Right ventricular outflow tract electroanatomical abnormalities in asymptomatic and high‐risk symptomatic patients with Brugada syndrome: Evidence for a new risk stratification tool?

Introduction

Microstructural abnormalities at the epicardium of the right ventricular outflow tract (RVOT) may provide the arrhythmia substrate in Brugada syndrome (BrS). Endocardial unipolar electroanatomical mapping allows the identification of epicardial abnormalities. We evaluated the clinical implications of an abnormal endocardial substrate as perceived by high-density electroanatomical mapping (HDEAM) in patients with BrS.

Methods

Fourteen high-risk BrS patients with aborted sudden cardiac death (SCD) (12 males, mean age: 41.9 ± 11.8 years) underwent combined endocardial-epicardial HDEAM of the right ventricle/RVOT, while 40 asymptomatic patients (33 males, mean age: 42 ± 10.7 years) underwent endocardial HDEAM. Based on combined endocardial-epicardial procedures, endocardial HDEAM was considered abnormal in the presence of low voltage areas (LVAs) more than 1 cm2 with bipolar signals less than 1 mV and unipolar signals less than 5.3 mV. Programmed ventricular stimulation (PVS) was performed in all patients.

Results

The endocardial unipolar LVAs were colocalized with epicardial bipolar LVAs (p = .0027). Patients with aborted SCD exhibited significantly wider endocardial unipolar (p < .01) and bipolar LVAs (p < .01) compared with asymptomatic individuals.

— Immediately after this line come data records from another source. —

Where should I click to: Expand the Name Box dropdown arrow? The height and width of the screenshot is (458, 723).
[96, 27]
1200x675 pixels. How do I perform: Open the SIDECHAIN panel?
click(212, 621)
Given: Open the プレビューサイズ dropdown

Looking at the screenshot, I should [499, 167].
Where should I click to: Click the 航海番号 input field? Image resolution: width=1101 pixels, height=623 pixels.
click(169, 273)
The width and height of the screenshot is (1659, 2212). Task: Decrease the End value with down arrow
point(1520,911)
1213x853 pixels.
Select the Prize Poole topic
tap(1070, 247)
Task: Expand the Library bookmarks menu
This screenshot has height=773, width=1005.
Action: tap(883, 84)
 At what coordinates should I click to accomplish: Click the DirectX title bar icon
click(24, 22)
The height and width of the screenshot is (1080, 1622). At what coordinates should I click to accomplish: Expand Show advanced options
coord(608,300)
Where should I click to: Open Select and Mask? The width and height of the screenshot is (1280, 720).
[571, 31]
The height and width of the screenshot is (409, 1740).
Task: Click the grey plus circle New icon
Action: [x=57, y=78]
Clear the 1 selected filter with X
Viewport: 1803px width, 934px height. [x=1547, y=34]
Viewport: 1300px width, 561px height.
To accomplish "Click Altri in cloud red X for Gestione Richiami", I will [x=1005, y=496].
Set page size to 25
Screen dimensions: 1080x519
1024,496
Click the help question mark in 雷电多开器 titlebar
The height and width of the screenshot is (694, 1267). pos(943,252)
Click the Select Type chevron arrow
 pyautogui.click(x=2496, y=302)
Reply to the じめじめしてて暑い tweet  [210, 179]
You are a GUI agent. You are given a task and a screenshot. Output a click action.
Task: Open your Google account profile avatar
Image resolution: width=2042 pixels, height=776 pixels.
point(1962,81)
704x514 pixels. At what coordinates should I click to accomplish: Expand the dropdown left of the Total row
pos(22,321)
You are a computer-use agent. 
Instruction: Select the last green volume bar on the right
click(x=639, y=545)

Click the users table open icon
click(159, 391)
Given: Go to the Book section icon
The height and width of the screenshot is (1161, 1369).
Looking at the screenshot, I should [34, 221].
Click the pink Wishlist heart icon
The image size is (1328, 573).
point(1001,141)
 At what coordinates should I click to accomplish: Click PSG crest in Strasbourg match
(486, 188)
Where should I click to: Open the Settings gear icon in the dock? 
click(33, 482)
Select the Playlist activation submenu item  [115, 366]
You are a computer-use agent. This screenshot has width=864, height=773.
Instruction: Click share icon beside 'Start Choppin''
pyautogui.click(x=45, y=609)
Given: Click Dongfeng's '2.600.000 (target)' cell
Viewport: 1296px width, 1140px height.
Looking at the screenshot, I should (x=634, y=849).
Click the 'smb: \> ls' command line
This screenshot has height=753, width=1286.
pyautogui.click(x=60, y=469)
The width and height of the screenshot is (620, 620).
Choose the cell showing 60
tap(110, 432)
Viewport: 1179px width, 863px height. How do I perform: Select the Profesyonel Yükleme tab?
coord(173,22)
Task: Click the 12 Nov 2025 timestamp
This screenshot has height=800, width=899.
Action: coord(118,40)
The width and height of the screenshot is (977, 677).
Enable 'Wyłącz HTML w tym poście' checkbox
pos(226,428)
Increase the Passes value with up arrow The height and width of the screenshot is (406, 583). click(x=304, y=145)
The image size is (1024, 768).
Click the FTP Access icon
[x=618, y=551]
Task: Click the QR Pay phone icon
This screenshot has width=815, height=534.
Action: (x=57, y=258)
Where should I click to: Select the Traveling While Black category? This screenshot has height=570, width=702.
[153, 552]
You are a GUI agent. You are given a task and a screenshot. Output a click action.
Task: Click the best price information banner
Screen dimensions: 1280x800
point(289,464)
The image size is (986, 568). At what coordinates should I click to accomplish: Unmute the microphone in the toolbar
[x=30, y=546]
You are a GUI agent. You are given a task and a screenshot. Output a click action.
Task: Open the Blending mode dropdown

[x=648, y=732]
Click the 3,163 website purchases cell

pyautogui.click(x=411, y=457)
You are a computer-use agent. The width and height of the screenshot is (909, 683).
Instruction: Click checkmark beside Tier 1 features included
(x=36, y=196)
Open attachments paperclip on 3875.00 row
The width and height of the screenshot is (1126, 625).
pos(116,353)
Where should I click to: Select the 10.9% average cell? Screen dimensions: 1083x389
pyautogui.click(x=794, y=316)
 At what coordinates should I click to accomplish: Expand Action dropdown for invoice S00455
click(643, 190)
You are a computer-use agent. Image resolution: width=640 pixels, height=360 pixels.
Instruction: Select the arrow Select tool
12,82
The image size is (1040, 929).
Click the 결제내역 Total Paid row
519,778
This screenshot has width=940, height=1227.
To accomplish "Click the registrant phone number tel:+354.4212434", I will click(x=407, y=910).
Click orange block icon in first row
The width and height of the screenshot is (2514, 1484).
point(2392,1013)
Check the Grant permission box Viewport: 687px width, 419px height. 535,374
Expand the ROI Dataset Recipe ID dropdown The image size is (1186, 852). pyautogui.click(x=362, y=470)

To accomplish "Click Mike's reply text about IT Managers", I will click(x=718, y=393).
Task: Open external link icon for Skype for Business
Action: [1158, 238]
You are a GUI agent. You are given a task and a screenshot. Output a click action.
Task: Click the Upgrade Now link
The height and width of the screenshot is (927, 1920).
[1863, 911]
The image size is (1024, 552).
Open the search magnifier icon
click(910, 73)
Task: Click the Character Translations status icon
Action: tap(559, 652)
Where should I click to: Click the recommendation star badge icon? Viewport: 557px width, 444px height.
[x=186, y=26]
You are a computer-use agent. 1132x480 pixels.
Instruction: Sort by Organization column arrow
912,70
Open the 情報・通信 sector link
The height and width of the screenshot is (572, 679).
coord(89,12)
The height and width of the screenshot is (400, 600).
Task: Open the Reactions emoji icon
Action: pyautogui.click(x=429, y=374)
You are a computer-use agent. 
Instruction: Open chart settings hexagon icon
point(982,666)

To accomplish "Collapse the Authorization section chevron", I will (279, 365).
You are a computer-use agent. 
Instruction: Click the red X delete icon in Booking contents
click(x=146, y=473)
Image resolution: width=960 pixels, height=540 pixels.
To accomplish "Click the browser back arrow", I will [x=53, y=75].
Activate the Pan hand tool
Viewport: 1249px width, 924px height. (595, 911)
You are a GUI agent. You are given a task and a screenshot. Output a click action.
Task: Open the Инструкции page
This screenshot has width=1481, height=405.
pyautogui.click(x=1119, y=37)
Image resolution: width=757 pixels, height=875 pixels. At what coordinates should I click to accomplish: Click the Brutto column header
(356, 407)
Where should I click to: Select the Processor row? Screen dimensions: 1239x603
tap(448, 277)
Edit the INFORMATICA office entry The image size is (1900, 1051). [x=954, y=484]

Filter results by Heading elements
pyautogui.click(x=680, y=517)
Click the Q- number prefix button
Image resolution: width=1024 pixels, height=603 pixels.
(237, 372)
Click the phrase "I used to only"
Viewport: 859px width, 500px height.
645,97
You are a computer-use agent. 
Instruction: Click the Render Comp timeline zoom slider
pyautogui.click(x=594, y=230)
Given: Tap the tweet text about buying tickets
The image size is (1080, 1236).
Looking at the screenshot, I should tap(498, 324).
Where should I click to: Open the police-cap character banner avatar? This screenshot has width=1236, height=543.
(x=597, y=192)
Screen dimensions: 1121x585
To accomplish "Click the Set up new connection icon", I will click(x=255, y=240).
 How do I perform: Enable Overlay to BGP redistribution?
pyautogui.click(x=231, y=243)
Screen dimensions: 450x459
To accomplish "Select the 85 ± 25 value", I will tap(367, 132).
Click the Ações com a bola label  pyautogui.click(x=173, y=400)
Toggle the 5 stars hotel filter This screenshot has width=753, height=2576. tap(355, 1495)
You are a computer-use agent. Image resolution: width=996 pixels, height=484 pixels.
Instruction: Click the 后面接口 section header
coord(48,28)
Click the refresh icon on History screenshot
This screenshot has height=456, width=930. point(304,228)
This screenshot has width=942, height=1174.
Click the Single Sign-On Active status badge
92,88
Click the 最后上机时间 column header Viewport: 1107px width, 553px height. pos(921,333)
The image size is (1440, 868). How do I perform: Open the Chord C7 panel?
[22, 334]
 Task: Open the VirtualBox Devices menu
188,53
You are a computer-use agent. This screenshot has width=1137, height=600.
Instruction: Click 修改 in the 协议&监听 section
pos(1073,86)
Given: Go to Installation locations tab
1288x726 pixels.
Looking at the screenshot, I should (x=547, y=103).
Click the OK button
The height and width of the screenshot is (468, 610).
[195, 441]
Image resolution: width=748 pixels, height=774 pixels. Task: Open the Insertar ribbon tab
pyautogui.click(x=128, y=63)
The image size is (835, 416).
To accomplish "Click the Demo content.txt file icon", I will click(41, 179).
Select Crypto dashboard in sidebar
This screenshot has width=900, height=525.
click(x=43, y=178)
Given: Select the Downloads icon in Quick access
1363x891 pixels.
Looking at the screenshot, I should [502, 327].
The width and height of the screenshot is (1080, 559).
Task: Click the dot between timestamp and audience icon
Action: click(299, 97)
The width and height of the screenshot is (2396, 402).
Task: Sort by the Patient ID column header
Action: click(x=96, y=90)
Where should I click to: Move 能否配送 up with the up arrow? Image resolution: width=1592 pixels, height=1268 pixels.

A substrate size of unipolar LVAs more than 14.5 cm2 (area under the curve [AUC]: 0.92, p < .001] and bipolar LVAs more than 3.68 cm2 (AUC: 0.82, p = .001) distinguished symptomatic from asymptomatic patients. Patients with ventricular fibrillation inducibility (23/54) demonstrated broader endocardial unipolar (p < .001) and bipolar LVAs (p < .001) than noninducible patients. The presence of unipolar LVAs more than 13.5 cm2 (AUC: 0.95, p < .001) and bipolar LVAs more than 2.97 cm2 (AUC: 0.78, p < .001) predicted a positive PVS.

Conclusion

Extensive endocardial electroanatomical abnormalities identify high-risk patients with BrS. Endocardial HDEAM may allow risk stratification of asymptomatic patients referred for PVS.